*SELECTED EXCERPT*.
THE SILVER CASE: What Is Uehara Kamui?

Screenshot showing Rits talking to Sumio. Rits is on the left, facing the camera, and Sumio is on the left, in the foreground. Rits is an old woman wearing a gray-purple shawl. She sits in a wheelchair. Rits says, "The man who attacked us!"

In the request/level simply titled “Kill the Past,” Rits, another of the last Sundance survivors, tells Sumio her people were “herders, ranchers” who lived in a state of war with other tribes, explaining Kamui’s martial ability. This ended when “[t]he man who attacked us” appeared “long, long ago.” Despite the implied time scale, the attacker Rits refers to Uminosuke. She says this man’s son is on the island, referring to Tokio, indicating she, like everyone but Kusabi and Akira, is unaware of the “facts” behind Hachisuka Kaoru. Based on what Tokio and Edo tell Sumio in “Kill the Past” and “An American in Paris,” the facility hidden underneath Lospass Island used to be a “factory” for manufacturing hyenas, an operation ELBOW has abandoned by the time of Flower, Sun, and Rain.

(Rits also hilariously says, “Back then I belonged to a small ethnic group,” like being in an ethnic group is like a gig you can start and stop.)

(Recorded data)
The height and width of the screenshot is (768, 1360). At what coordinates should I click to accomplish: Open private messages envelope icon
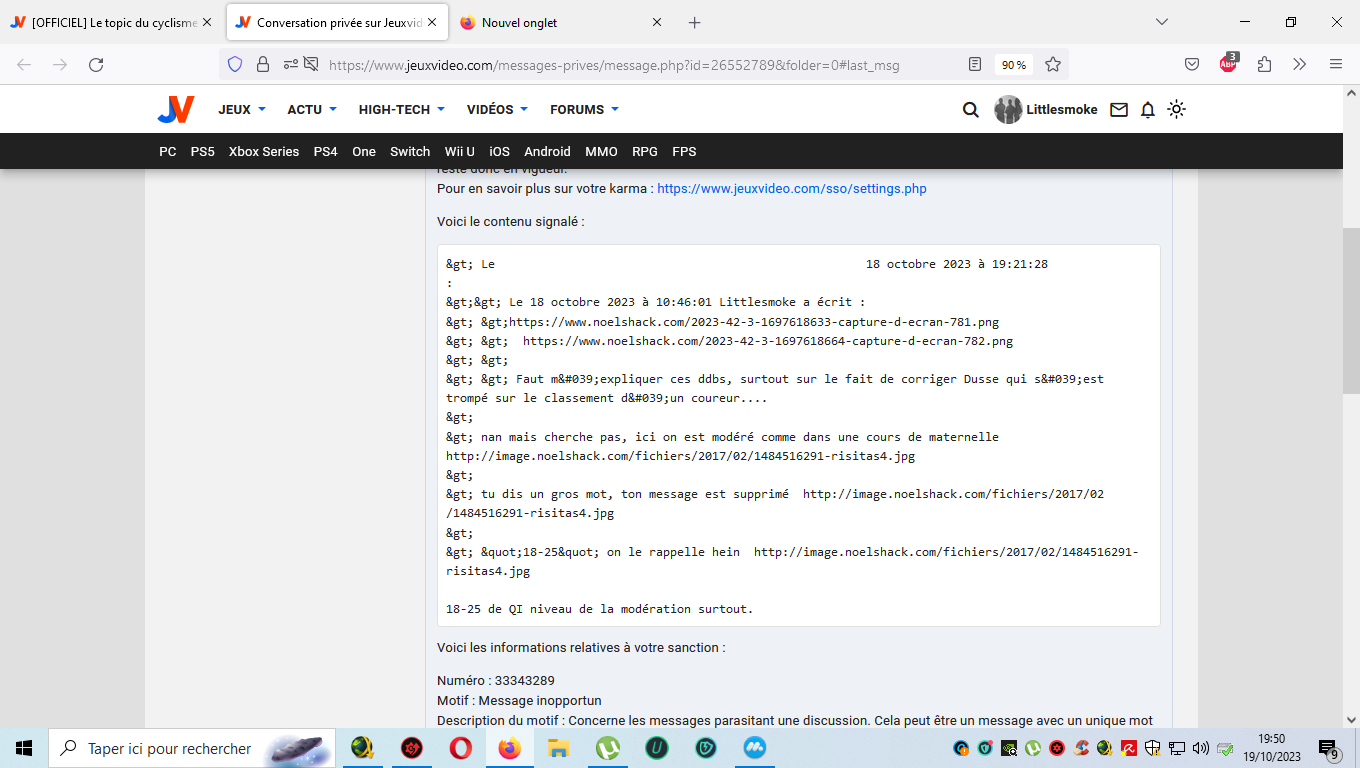pos(1119,110)
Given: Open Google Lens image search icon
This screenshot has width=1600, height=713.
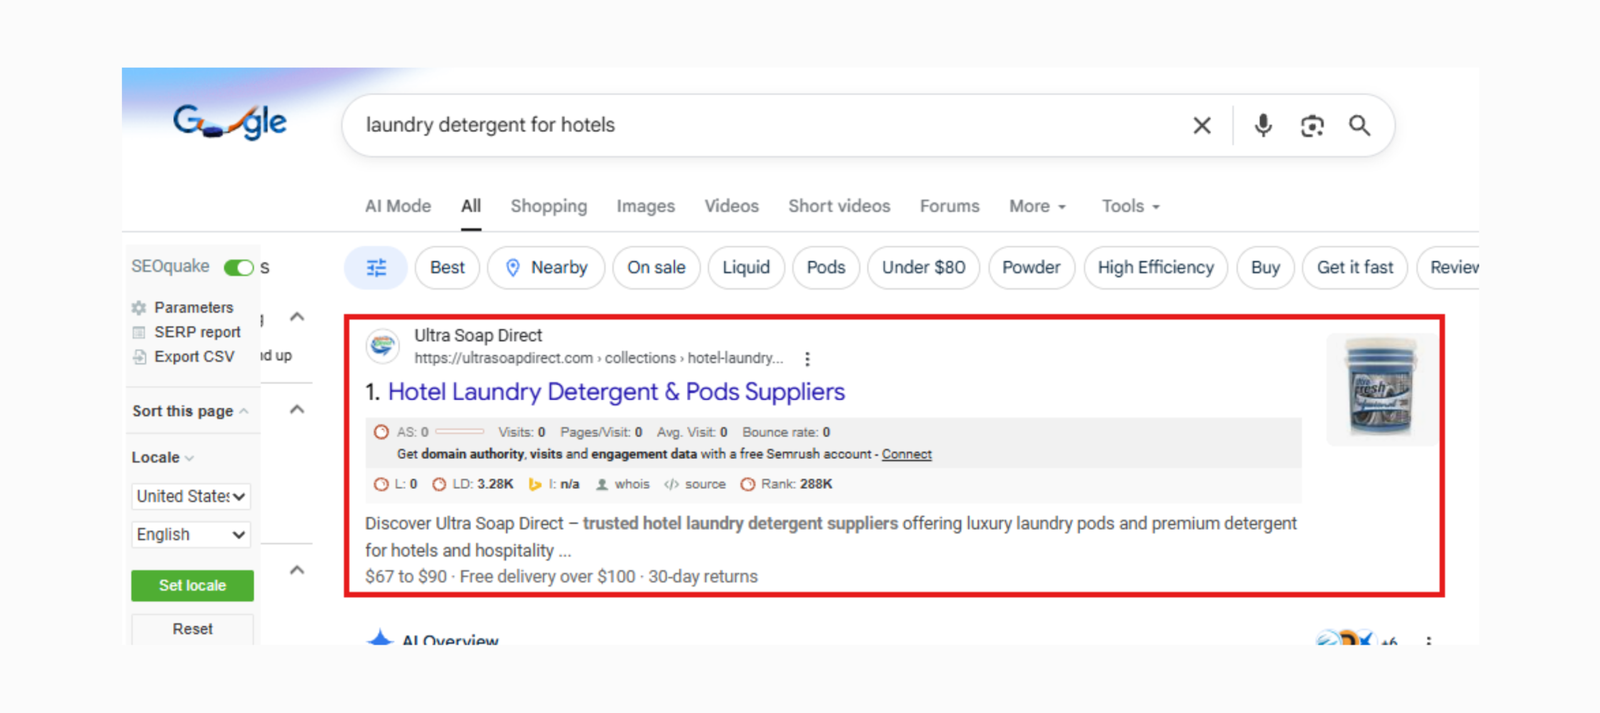Looking at the screenshot, I should (x=1312, y=125).
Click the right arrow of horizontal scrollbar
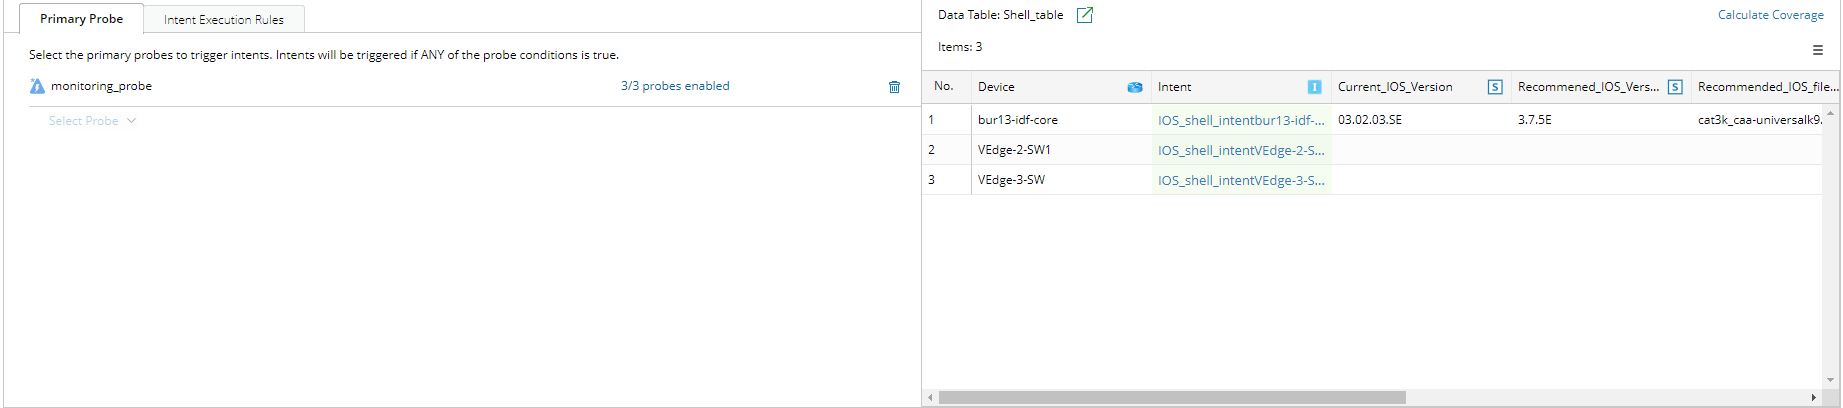 pos(1813,398)
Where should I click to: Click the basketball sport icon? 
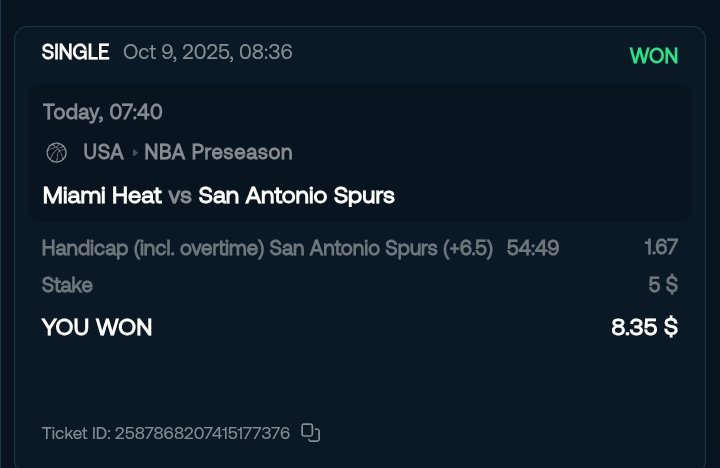coord(56,153)
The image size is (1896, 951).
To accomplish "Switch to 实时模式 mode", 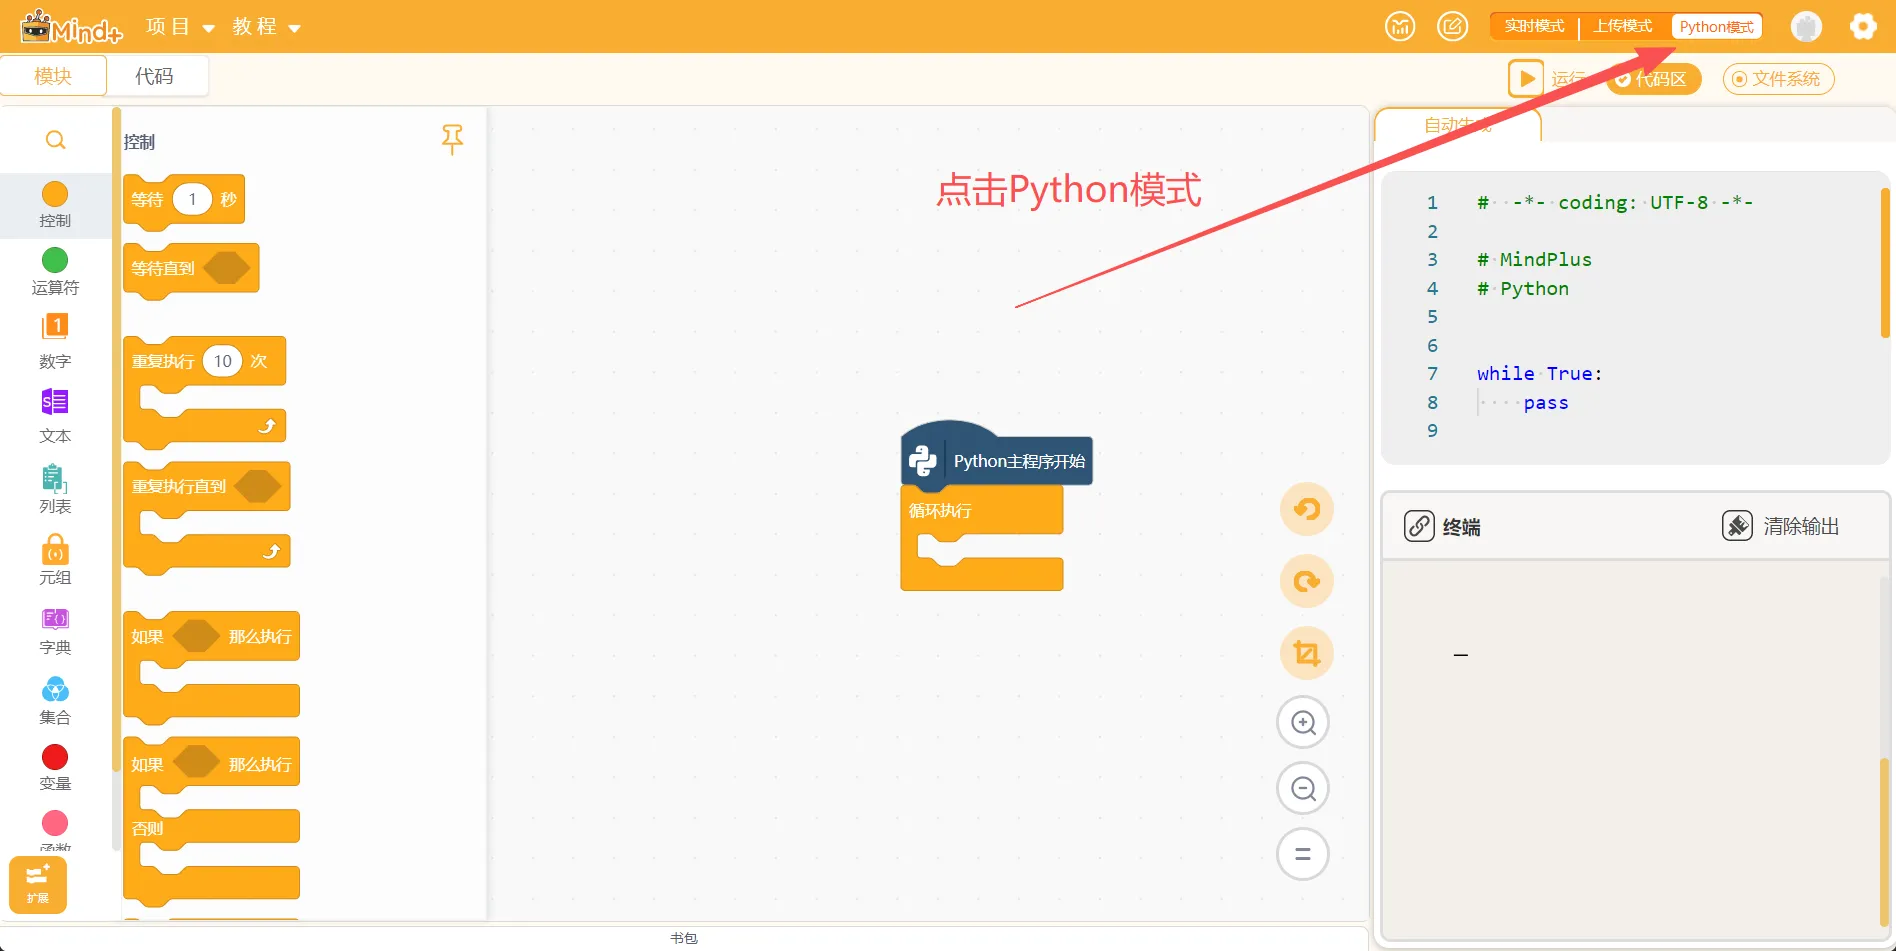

*ACTIVITY 1*.
Which characters are named in the sentence of the Silver Case text that begins "She says this man's son is on the island"?
*ACTIVITY 2*.
Could you carry on the Silver Case text about Uehara Kamui from its last sentence, keeping its voice and style?
Nothing in the recorded data is relevant here.

*RESPONSE BOX 1*.
Tokio, Kusabi, Akira, Hachisuka Kaoru

*RESPONSE BOX 2*.
Uminosuke is apparently responsible for the genocide Sundance tribe and the destruction of the island’s ecosystem that has left the Flower, Sun, and Rain staff caring for it. The Guidebook mentions that a company from Kanto is responsible for constructing the highway to Lospass Island fifteen years earlier, i.e. 1986, implying his involvement. He destroys the original people’s ancestral land and way of life to instead generate profit from the resort, the generation of silver eyes, and the Euro Maspro. The name of the Maspro is conspicuously that of a currency—the mass production of money. Instead of or in addition to being a wandering immortal who has no legal papers because he is a supernatural being, Uehara is reframed as an indigenous undocumented immigrant.

Screenshot of Yoshimitsu and Remy standing near a bridge on Lospass Island. Remy says, "I feel it. The history of this island."

The TRO/CCO old men killing Uehara to steal his silver eyes mirrors their destruction of his people to colonize their land. Similarly, paving over Lospass Island with roads and resort attractions and artificially preserving its “destroyed ecosystem,” denying its own lost past, both resembles real colonial projects in the Pacific (consider Hawaii or the real estate projects Klein describes in Sri Lanka) and the way Uminosuke’s administration tries to pave over the history of violence in Hinashiro City in Moonlight Syndrome, as well as its own history in The Silver Case, with luxury apartments and commerce. Hence Remy is able to recognize that Lospass Island is “cursed” like Kamui.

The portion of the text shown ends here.